Seu material mágico são apenas centenas e centenas de sacolas plásticas, numa técnica que vem desenvolvendo desde 2019. A série de trabalhos chamada "Natureza Plástica", em referência aos clássicos da "natureza morta", já rendeu "Mona Lisa (after Leonardo da Vinci)", "O Grito (after Edvard Munch)" e "Abaporu (after Tarsila)".
"É uma provocação: o que você joga fora e não dá nenhum valor, eu transformo numa pintura. Não consigo me conformar com a anestesia da sociedade em relação ao meio ambiente. Como as pessoas usam e descartam plástico aos milhares", disse o artista paulistano a Ecoa. "Usei trabalhos que pertencem ao imaginário popular, que as pessoas conhecem, têm afinidade. E, quando se aproximam, são surpreendidas pelo plástico."
Srur vê a nova série como uma extensão natural de suas intervenções ambientais, como as dezenas de caiaques coloridos que levou para flutuar nas águas sujas do rio Pinheiros, em 2006, ou o peixe de 40 metros que colocou para navegar no Tietê, em 2019.

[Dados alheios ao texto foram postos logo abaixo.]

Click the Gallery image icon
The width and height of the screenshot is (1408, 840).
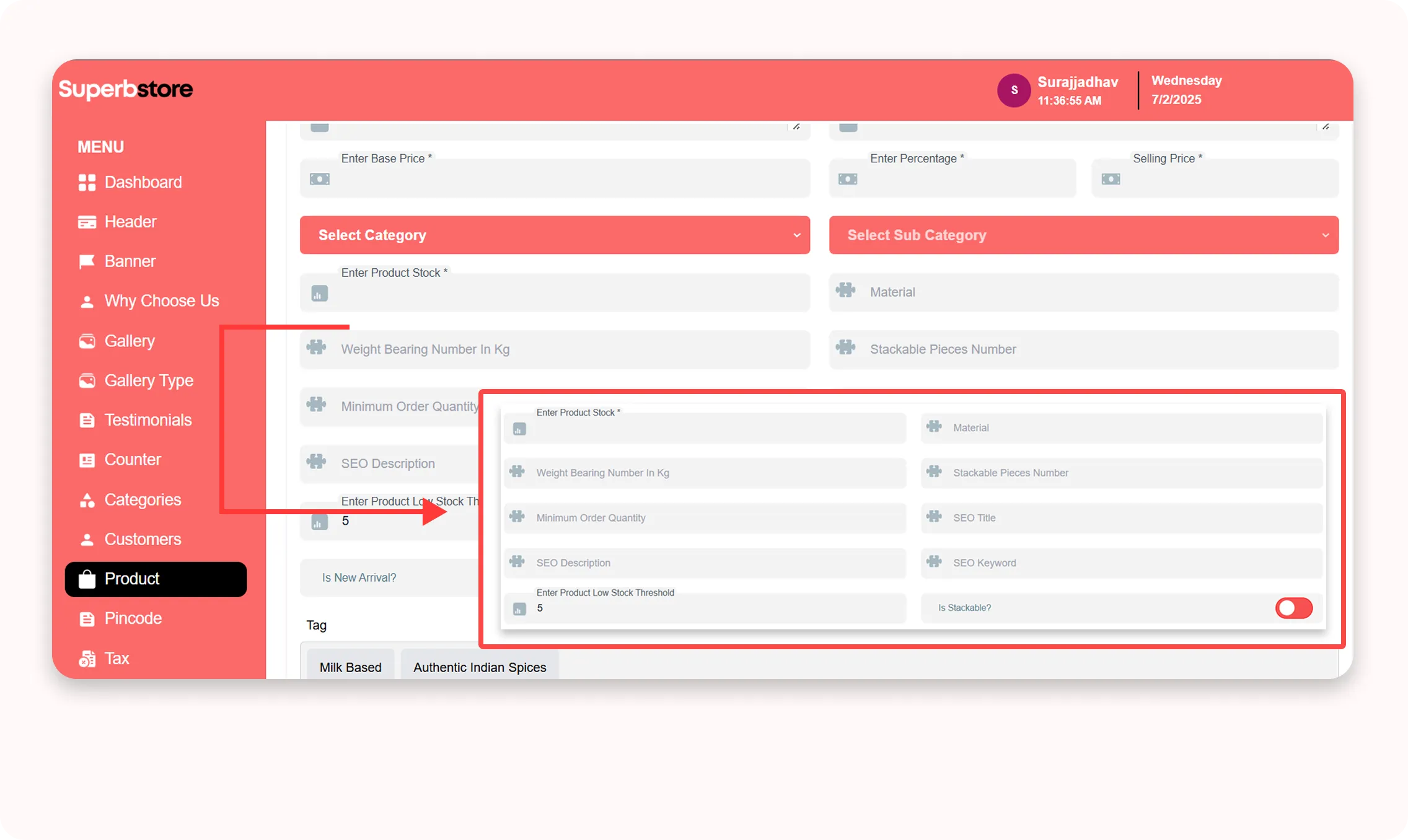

"A arte traz um oxigênio mental, uma possibilidade de salvamento da percepção. Quero provocar o olhar de alguma maneira e fazer com que a pessoa se reconecte naquele instante, quando é pega de surpresa no espaço urbano, nas praças, nos rios, nas pontes", disse Srur, que tem cerca de 20 trabalhos espalhados pela cidade de maneira permanente, como três carrinhos de supermercado gigantes, uma crítica ao consumismo exacerbado.
Na conversa com a reportagem por vídeo, o artista mostrou seu ateliê no Jardim Europa, com vista para o rio Pinheiros. Foi possível ver algumas criações da série "Natureza Plástica" em produção, como telas inspiradas em "A Origem do Mundo", de Gustave Coubert, e "Os Girassóis", de Van Gogh. Os trabalhos têm o mesmo tamanho da obra original e moldura parecida.
Cada trabalho leva um mês para ficar pronto e usa centenas de sacolas plásticas, recolhidas de lugares variados como ruas, margens dos rios, lojas e cooperativas. Elas são inseridas e compactadas numa caixa de madeira que serve de suporte à tela, com ajuda de ferramentas incomuns como espeto de churrasco e pinça odontológica.
Natureza Plástica, de Eduardo Srur
A caixa é repleta de furos na parte de trás para a manipulação das sacolas na parte da frente, onde fica uma estrutura de palitos a ser preenchida e protegida por um vidro. Srur conta com ajuda de dois assistentes e realiza o desenho primeiro no computador, que é depois transferido para uma chapa até chegar à caixa.
"O plástico ganhou um novo significado na minha vida. Não consigo ver uma sacola no chão que eu pego. E, se pego uma sacola numa loja, é porque vai ter um destino mais nobre, de trabalho de arte", disse. "O plástico sempre me incomodou muito. Sou surfista, gosto de praia, se vejo plástico boiando no mar ou jogado na areia, recolho."
Em abril, o Instituto Irapa do Brasil recebeu a doação da tela "A Grande Onda (after Hokusai)", que será leiloada para arrecadar fundos para o projeto Voz dos Oceanos, uma organização voltada para soluções, educação e conscientização para salvar os oceanos, liderada pela Família Schurmann.
"A última fronteira são os oceanos, que estão sendo profundamente impactados com o problema do plástico. Tenho casa no litoral há mais de 20 anos e vejo a diferença na quantidade de lixo a mais", disse Srur. "Meu trabalho tem um grito em relação ao meio ambiente, a esse equívoco que estamos fazendo com a natureza."
Ao longo dos anos, Srur viu crescer os movimentos para engajar e conscientizar a socidade, mas tem dúvidas se será suficiente para diminuir o consumo descontrolado de plástico. Ele lembrou que há uns dez anos fez uma campanha para uma associação de supermercados que queriam proibir sacolas plásticas, mas o grupo acabou bombardeado pela indústria do plástico.
"É uma situação complicada. Você vai ao super e pega quantas sacolas quiser, não existe uma legislação, um obstáculo para as pessoas se conscientizarem disso. São gratuitas e, quem compra, paga poucos centavos. Não sei se vai dar tempo de reverter esse cenário, ou se o plástico vai afogar tudo."
Srur também voltou a pintar de maneira tradicional, com tinta a óleo, um suporte com o qual iniciou sua carreira há mais de 20 anos. A nova série se chama "Fardos" e registra cenas das cooperativas de reciclagem que visitou nos últimos anos, com foco nos detalhes dos blocos de resíduos compactados.
Os trabalhos das duas séries serão expostos em sua própria galeria, que Srur pretende abrir em sua casa na Cidade Jardim. O espaço deve ser inaugurado em 5 de junho, Dia do Meio Ambiente, mas sem festa de vernissage e com visitas por agendamento.